UPDATED 2/6/2020
This has been fully fixed with PostgreSQL 12. It was such a big fix that the full fix was split between Postgres 11 and Postgres 12.
The Postgres Security team has decided not to call this a security bug, because if they did so, it would have to be back patched to all currently suported Postgres versions. I personally think it would be better to back patch this fix, but since they have not, this is a big reason to upgrade to Postgres 12.
UPDATED 07/30/2018
After the PostgreSQL security team looked at this issue, it was released to the Postgresql Hackers List on 7/19/2018. I would like to thank Michael Paquier who has since been writing patches to fix these issues. Michael has written back patches for all current versions of Postgresql, this means back to Postgresql 9.3.

> _Exercise requirements_
1. In the PostgreSQL update notes above, rewrite the paragraph beginning "The Postgres Security team has decided" as a short bulleted list that keeps its main facts.
2. Translate this sentence from the PostgreSQL update notes above into Spanish: "I would like to thank Michael Paquier who has since been writing patches to fix these issues."
3. Write out the part of the PostgreSQL update notes above between "The Postgres Security" and "to Postgresql 9.3.", inclusive, with no changes.

> _Data section_
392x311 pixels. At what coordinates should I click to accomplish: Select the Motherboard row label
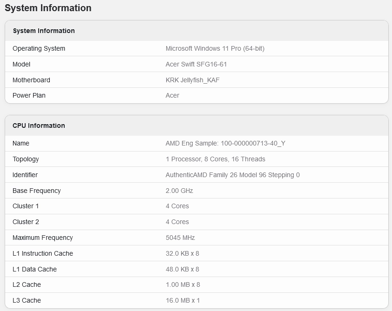[x=31, y=80]
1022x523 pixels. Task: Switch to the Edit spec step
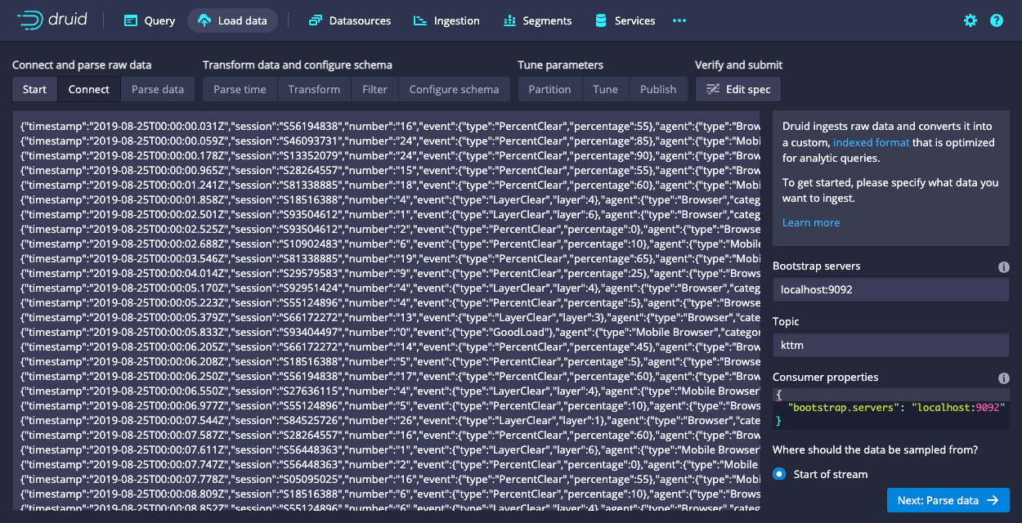[738, 89]
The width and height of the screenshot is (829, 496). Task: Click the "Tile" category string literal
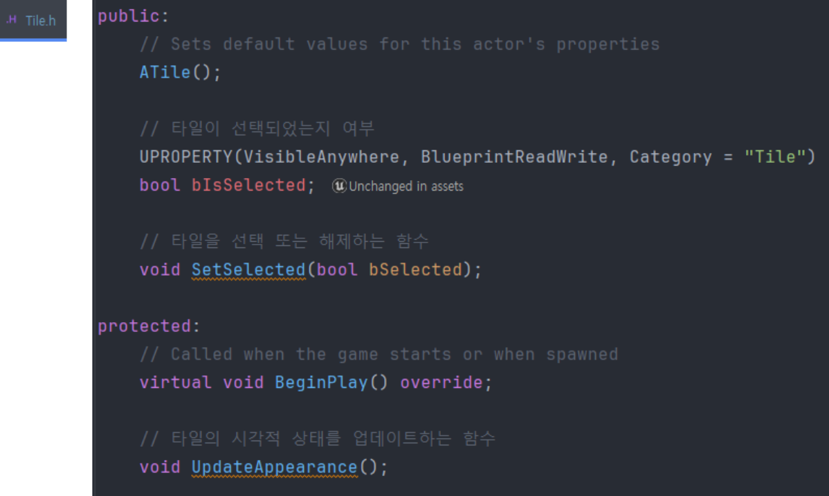(775, 157)
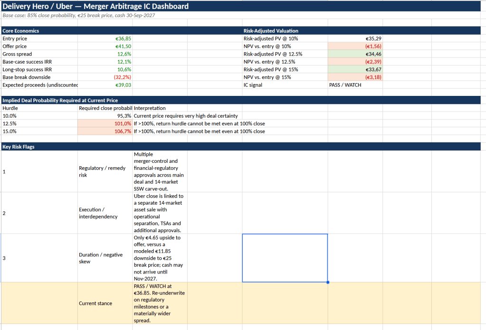Select NPV vs. entry @ 10% value (€1,56)
Image resolution: width=486 pixels, height=330 pixels.
(355, 46)
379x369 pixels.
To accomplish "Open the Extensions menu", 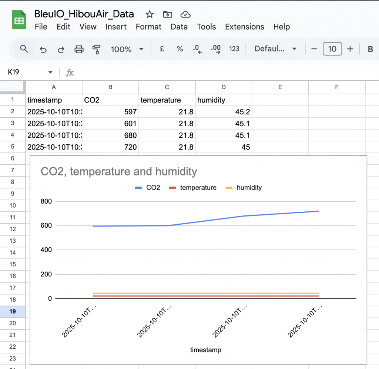I will [x=244, y=27].
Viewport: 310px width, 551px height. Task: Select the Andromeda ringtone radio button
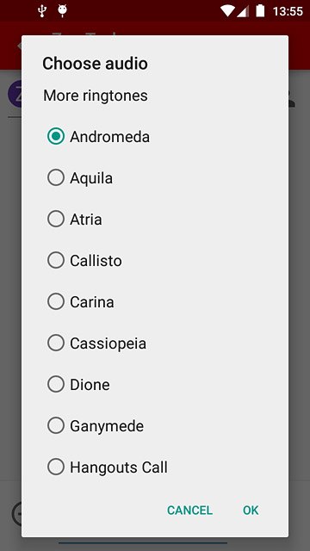coord(56,136)
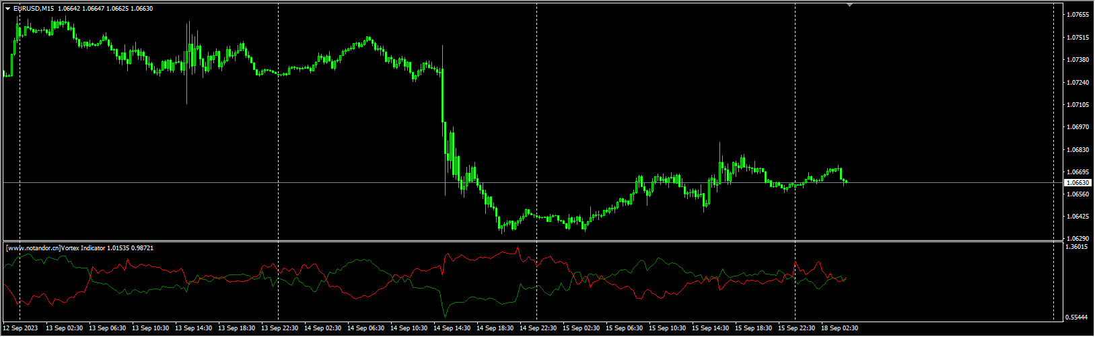1095x337 pixels.
Task: Click the chart shift triangle marker
Action: [x=849, y=5]
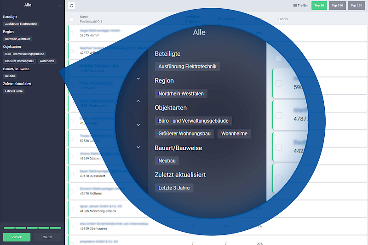The width and height of the screenshot is (368, 245).
Task: Switch to the Top 250 results
Action: pyautogui.click(x=356, y=6)
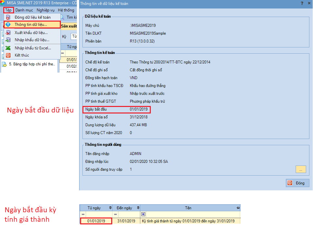Open the Hệ thống menu
This screenshot has width=313, height=225.
pos(66,10)
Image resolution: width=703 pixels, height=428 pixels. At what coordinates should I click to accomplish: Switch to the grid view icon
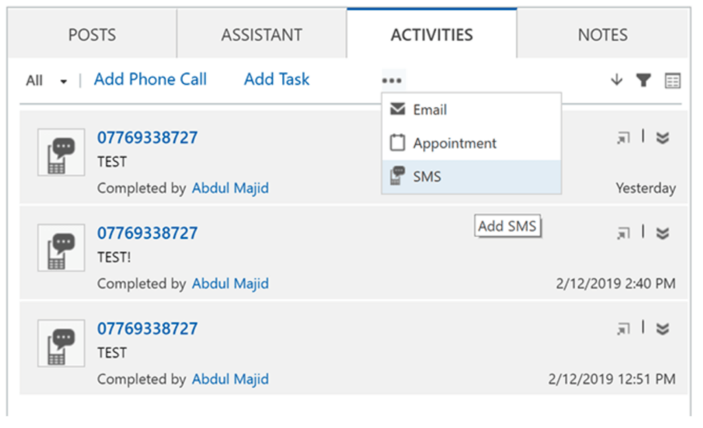point(672,81)
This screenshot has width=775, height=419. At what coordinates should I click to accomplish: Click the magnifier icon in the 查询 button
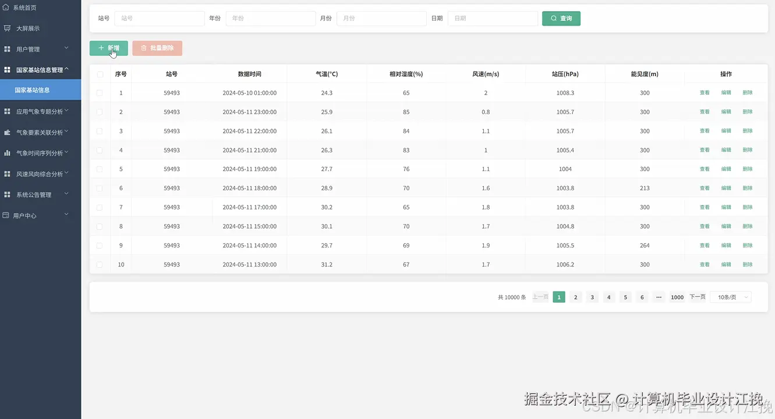point(553,18)
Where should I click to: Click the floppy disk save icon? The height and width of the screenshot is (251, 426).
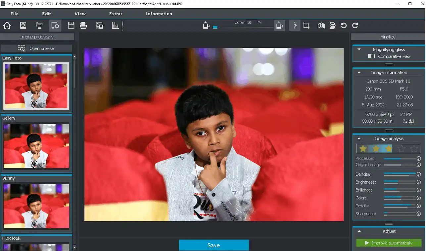71,26
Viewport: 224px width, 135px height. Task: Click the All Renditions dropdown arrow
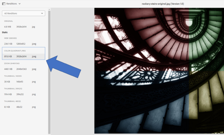click(42, 13)
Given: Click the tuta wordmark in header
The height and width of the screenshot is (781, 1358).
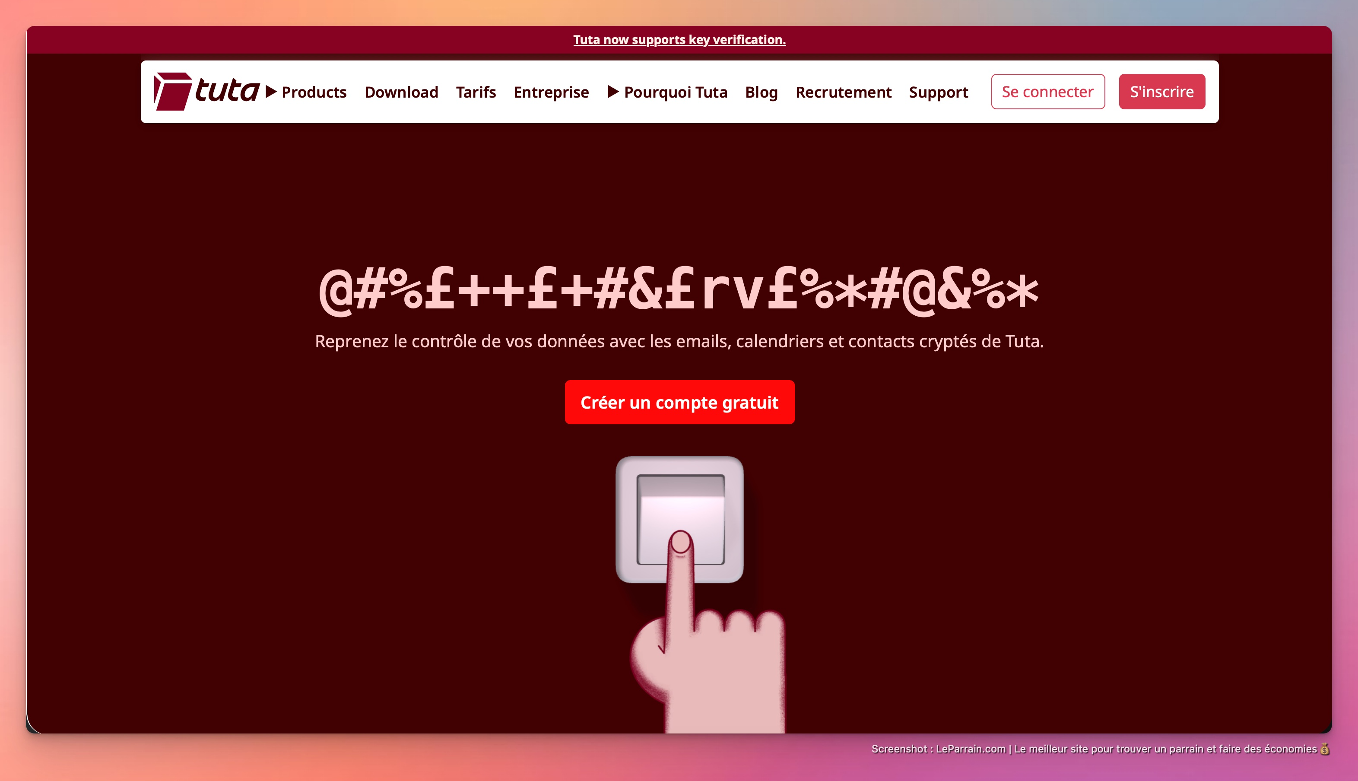Looking at the screenshot, I should 227,90.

> _Results for the exercise_
1.
- The Postgres Security team chose not to classify the issue as a security bug.
- Classifying it that way would have required back-patching the fix to all currently supported Postgres versions.
- The writer would prefer the fix to be back-patched.
- Because it has not been, this is a major reason to upgrade to Postgres 12.

2. Quisiera agradecer a Michael Paquier, quien desde entonces ha estado escribiendo parches para corregir estos problemas.

3.
The Postgres Security team has decided not to call this a security bug, because if they did so, it would have to be back patched to all currently suported Postgres versions. I personally think it would be better to back patch this fix, but since they have not, this is a big reason to upgrade to Postgres 12.
UPDATED 07/30/2018
After the PostgreSQL security team looked at this issue, it was released to the Postgresql Hackers List on 7/19/2018. I would like to thank Michael Paquier who has since been writing patches to fix these issues. Michael has written back patches for all current versions of Postgresql, this means back to Postgresql 9.3.